■ BRIEF ■
The whole listing below should be output again, word for word.

■ SOURCE MATERIAL ■
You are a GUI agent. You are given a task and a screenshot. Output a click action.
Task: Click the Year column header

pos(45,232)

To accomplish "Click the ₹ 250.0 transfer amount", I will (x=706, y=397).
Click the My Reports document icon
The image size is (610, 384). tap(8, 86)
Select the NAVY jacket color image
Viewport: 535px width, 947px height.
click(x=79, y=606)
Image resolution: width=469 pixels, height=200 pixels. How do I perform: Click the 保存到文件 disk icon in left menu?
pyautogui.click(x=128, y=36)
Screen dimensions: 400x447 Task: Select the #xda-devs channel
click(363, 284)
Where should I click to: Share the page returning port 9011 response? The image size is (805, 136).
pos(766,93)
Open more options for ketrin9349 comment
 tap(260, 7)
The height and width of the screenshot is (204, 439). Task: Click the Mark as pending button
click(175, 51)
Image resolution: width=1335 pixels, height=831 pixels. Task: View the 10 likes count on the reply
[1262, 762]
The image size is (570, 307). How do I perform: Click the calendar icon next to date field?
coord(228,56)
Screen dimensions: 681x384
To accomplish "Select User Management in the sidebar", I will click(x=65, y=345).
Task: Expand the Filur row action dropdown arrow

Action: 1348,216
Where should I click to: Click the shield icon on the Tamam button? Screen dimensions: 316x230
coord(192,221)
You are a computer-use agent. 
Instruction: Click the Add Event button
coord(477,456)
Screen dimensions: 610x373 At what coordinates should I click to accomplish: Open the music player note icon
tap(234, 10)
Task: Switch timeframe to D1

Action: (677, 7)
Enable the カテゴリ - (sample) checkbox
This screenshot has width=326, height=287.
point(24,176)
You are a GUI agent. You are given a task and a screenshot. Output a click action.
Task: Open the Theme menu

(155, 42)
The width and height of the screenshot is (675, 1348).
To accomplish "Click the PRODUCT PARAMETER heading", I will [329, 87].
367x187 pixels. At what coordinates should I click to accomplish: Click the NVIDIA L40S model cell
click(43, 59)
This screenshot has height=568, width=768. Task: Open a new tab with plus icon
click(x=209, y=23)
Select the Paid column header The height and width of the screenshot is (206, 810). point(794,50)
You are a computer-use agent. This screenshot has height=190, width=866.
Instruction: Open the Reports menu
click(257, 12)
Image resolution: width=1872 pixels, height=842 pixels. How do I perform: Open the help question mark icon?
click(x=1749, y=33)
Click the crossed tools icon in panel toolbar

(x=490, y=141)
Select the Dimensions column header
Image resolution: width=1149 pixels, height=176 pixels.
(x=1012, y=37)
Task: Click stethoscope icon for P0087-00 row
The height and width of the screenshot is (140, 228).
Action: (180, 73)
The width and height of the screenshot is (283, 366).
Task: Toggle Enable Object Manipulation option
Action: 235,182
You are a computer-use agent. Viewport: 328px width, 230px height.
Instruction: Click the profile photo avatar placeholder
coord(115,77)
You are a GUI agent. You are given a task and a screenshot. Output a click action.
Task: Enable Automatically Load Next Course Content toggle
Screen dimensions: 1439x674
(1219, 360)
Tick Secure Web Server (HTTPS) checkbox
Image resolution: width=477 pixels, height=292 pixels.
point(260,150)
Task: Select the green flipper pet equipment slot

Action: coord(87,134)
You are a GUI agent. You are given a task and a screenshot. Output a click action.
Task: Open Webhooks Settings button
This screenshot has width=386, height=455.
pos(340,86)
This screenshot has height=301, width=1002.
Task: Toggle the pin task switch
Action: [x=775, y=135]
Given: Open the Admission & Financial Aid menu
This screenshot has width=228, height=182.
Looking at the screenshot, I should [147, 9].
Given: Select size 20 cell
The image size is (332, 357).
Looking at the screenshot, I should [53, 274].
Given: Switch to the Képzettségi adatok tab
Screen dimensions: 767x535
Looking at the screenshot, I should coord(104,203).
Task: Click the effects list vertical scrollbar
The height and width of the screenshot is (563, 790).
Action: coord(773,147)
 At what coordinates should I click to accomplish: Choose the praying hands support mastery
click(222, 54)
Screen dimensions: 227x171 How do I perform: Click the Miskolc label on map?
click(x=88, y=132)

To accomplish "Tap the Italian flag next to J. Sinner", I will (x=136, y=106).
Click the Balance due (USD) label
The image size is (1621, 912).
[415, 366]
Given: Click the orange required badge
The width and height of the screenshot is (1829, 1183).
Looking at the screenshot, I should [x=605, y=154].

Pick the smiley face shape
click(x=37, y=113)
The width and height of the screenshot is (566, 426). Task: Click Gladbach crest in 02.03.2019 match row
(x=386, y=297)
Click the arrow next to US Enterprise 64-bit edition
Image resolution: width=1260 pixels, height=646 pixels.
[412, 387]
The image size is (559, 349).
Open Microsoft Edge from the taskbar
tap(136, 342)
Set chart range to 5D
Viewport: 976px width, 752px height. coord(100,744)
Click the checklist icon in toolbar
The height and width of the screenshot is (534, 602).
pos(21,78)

■ EXERCISE OUTPUT ■
You are a GUI agent. You are given a task and a screenshot. Output a click action.
Task: Click the Year column header

pos(45,232)

To accomplish "Click the ₹ 250.0 transfer amount", I will (x=706, y=397).
Click the My Reports document icon
The image size is (610, 384). tap(8, 86)
Select the NAVY jacket color image
Viewport: 535px width, 947px height.
click(x=79, y=606)
Image resolution: width=469 pixels, height=200 pixels. How do I perform: Click the 保存到文件 disk icon in left menu?
pyautogui.click(x=128, y=36)
Screen dimensions: 400x447 Task: Select the #xda-devs channel
click(363, 284)
Where should I click to: Share the page returning port 9011 response? The image size is (805, 136).
pos(766,93)
Open more options for ketrin9349 comment
 tap(260, 7)
The height and width of the screenshot is (204, 439). Task: Click the Mark as pending button
click(175, 51)
Image resolution: width=1335 pixels, height=831 pixels. Task: View the 10 likes count on the reply
[1262, 762]
The image size is (570, 307). How do I perform: Click the calendar icon next to date field?
coord(228,56)
Screen dimensions: 681x384
To accomplish "Select User Management in the sidebar", I will click(x=65, y=345).
Task: Expand the Filur row action dropdown arrow

Action: 1348,216
Where should I click to: Click the shield icon on the Tamam button? Screen dimensions: 316x230
coord(192,221)
You are a computer-use agent. 
Instruction: Click the Add Event button
coord(477,456)
Screen dimensions: 610x373 At what coordinates should I click to accomplish: Open the music player note icon
tap(234, 10)
Task: Switch timeframe to D1

Action: (677, 7)
Enable the カテゴリ - (sample) checkbox
This screenshot has width=326, height=287.
point(24,176)
You are a GUI agent. You are given a task and a screenshot. Output a click action.
Task: Open the Theme menu

(155, 42)
The width and height of the screenshot is (675, 1348).
To accomplish "Click the PRODUCT PARAMETER heading", I will [329, 87].
367x187 pixels. At what coordinates should I click to accomplish: Click the NVIDIA L40S model cell
click(43, 59)
This screenshot has height=568, width=768. Task: Open a new tab with plus icon
click(x=209, y=23)
Select the Paid column header The height and width of the screenshot is (206, 810). point(794,50)
You are a computer-use agent. This screenshot has height=190, width=866.
Instruction: Open the Reports menu
click(257, 12)
Image resolution: width=1872 pixels, height=842 pixels. How do I perform: Open the help question mark icon?
click(x=1749, y=33)
Click the crossed tools icon in panel toolbar

(x=490, y=141)
Select the Dimensions column header
Image resolution: width=1149 pixels, height=176 pixels.
(x=1012, y=37)
Task: Click stethoscope icon for P0087-00 row
The height and width of the screenshot is (140, 228).
Action: (180, 73)
The width and height of the screenshot is (283, 366).
Task: Toggle Enable Object Manipulation option
Action: 235,182
You are a computer-use agent. Viewport: 328px width, 230px height.
Instruction: Click the profile photo avatar placeholder
coord(115,77)
You are a GUI agent. You are given a task and a screenshot. Output a click action.
Task: Enable Automatically Load Next Course Content toggle
Screen dimensions: 1439x674
(1219, 360)
Tick Secure Web Server (HTTPS) checkbox
Image resolution: width=477 pixels, height=292 pixels.
point(260,150)
Task: Select the green flipper pet equipment slot

Action: coord(87,134)
You are a GUI agent. You are given a task and a screenshot. Output a click action.
Task: Open Webhooks Settings button
This screenshot has width=386, height=455.
pos(340,86)
This screenshot has height=301, width=1002.
Task: Toggle the pin task switch
Action: [x=775, y=135]
Given: Open the Admission & Financial Aid menu
This screenshot has width=228, height=182.
Looking at the screenshot, I should [147, 9].
Given: Select size 20 cell
The image size is (332, 357).
Looking at the screenshot, I should [53, 274].
Given: Switch to the Képzettségi adatok tab
Screen dimensions: 767x535
Looking at the screenshot, I should coord(104,203).
Task: Click the effects list vertical scrollbar
The height and width of the screenshot is (563, 790).
Action: coord(773,147)
 At what coordinates should I click to accomplish: Choose the praying hands support mastery
click(222, 54)
Screen dimensions: 227x171 How do I perform: Click the Miskolc label on map?
click(x=88, y=132)

To accomplish "Tap the Italian flag next to J. Sinner", I will (x=136, y=106).
Click the Balance due (USD) label
The image size is (1621, 912).
[415, 366]
Given: Click the orange required badge
The width and height of the screenshot is (1829, 1183).
Looking at the screenshot, I should [x=605, y=154].

Pick the smiley face shape
click(x=37, y=113)
The width and height of the screenshot is (566, 426). Task: Click Gladbach crest in 02.03.2019 match row
(x=386, y=297)
Click the arrow next to US Enterprise 64-bit edition
Image resolution: width=1260 pixels, height=646 pixels.
[412, 387]
The image size is (559, 349).
Open Microsoft Edge from the taskbar
tap(136, 342)
Set chart range to 5D
Viewport: 976px width, 752px height. coord(100,744)
Click the checklist icon in toolbar
The height and width of the screenshot is (534, 602).
pos(21,78)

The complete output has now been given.